## Set task 1
Answer these questions using the book review below.
(a) How many people found the review helpful?
(b) Which book is the review about?
(c) On what page does the quoted passage appear?

39 of 46 people found the following review helpful:
5.0 out of 5 stars A Literary Miracle, October 15, 2004
By 
Kenneth M. Goodman (Cleveland, Ohio United States) - See all my reviews
(REAL NAME)   
Amazon Verified Purchase(What's this?)
This review is from: Windblown World: The Journals of Jack Kerouac 1947-1954 (Hardcover)
It's beyond amazing that, after all these years, after all
Kerouac's work: novels, poetry, letters, etc. have long been
available...that suddenly a brand new book appears...and it's
beyond great. It's up there with anything he ever wrote.
If you love Kerouac, make getting this book #1 on your list.
If I may offer one brief quote (on page 12) on the subject
of maturity: "...the flashing exhilirated maddening discoveries
and truths of youth, the ones that turn young men into visionary
demons and make them unhappy and happier than ever all at once--
the truths later dropped with the condescension of "maturity"--
these truths come back in true maturity, maturity being nothing
less than disciplined earnestness--"

## Material provided
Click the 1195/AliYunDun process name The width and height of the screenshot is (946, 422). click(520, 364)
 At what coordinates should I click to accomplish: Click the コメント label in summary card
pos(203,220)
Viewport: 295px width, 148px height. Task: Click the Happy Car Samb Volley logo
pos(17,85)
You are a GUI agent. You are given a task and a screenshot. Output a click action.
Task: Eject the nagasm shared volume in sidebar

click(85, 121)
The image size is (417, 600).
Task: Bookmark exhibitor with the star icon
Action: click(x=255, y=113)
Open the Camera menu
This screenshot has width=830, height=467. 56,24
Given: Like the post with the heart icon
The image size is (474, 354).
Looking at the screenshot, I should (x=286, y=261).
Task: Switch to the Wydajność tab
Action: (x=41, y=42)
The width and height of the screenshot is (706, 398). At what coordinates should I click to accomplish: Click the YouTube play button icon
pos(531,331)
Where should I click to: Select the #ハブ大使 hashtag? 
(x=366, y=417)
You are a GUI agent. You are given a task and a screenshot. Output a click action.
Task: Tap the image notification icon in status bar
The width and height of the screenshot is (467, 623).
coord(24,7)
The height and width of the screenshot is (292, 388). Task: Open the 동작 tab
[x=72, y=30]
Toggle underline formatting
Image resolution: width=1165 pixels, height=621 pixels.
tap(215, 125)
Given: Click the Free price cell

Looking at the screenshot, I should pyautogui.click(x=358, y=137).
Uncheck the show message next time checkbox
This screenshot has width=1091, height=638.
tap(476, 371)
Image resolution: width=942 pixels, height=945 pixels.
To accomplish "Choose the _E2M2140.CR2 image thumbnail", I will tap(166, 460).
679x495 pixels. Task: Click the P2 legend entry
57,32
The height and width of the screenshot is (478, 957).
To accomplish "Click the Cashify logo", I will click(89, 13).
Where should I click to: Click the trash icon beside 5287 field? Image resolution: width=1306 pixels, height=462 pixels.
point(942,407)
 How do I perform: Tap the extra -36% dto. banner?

## Set task 2
Rewrite the entire listing above, renaming "GUI agent" to "screen assistant" everywhere it occurs and leaving every other part unchanged.

## Worked answer 1
(a) 39 of 46 people
(b) Windblown World: The Journals of Jack Kerouac 1947-1954 (Hardcover)
(c) Page 12

## Worked answer 2
Click the 1195/AliYunDun process name The width and height of the screenshot is (946, 422). click(520, 364)
 At what coordinates should I click to accomplish: Click the コメント label in summary card
pos(203,220)
Viewport: 295px width, 148px height. Task: Click the Happy Car Samb Volley logo
pos(17,85)
You are a screen assistant. You are given a task and a screenshot. Output a click action.
Task: Eject the nagasm shared volume in sidebar

click(85, 121)
The image size is (417, 600).
Task: Bookmark exhibitor with the star icon
Action: click(x=255, y=113)
Open the Camera menu
This screenshot has width=830, height=467. 56,24
Given: Like the post with the heart icon
The image size is (474, 354).
Looking at the screenshot, I should (x=286, y=261).
Task: Switch to the Wydajność tab
Action: (x=41, y=42)
The width and height of the screenshot is (706, 398). At what coordinates should I click to accomplish: Click the YouTube play button icon
pos(531,331)
Where should I click to: Select the #ハブ大使 hashtag? 
(x=366, y=417)
You are a screen assistant. You are given a task and a screenshot. Output a click action.
Task: Tap the image notification icon in status bar
The width and height of the screenshot is (467, 623).
coord(24,7)
The height and width of the screenshot is (292, 388). Task: Open the 동작 tab
[x=72, y=30]
Toggle underline formatting
Image resolution: width=1165 pixels, height=621 pixels.
tap(215, 125)
Given: Click the Free price cell

Looking at the screenshot, I should pyautogui.click(x=358, y=137).
Uncheck the show message next time checkbox
This screenshot has width=1091, height=638.
tap(476, 371)
Image resolution: width=942 pixels, height=945 pixels.
To accomplish "Choose the _E2M2140.CR2 image thumbnail", I will tap(166, 460).
679x495 pixels. Task: Click the P2 legend entry
57,32
The height and width of the screenshot is (478, 957).
To accomplish "Click the Cashify logo", I will click(89, 13).
Where should I click to: Click the trash icon beside 5287 field? Image resolution: width=1306 pixels, height=462 pixels.
point(942,407)
 How do I perform: Tap the extra -36% dto. banner?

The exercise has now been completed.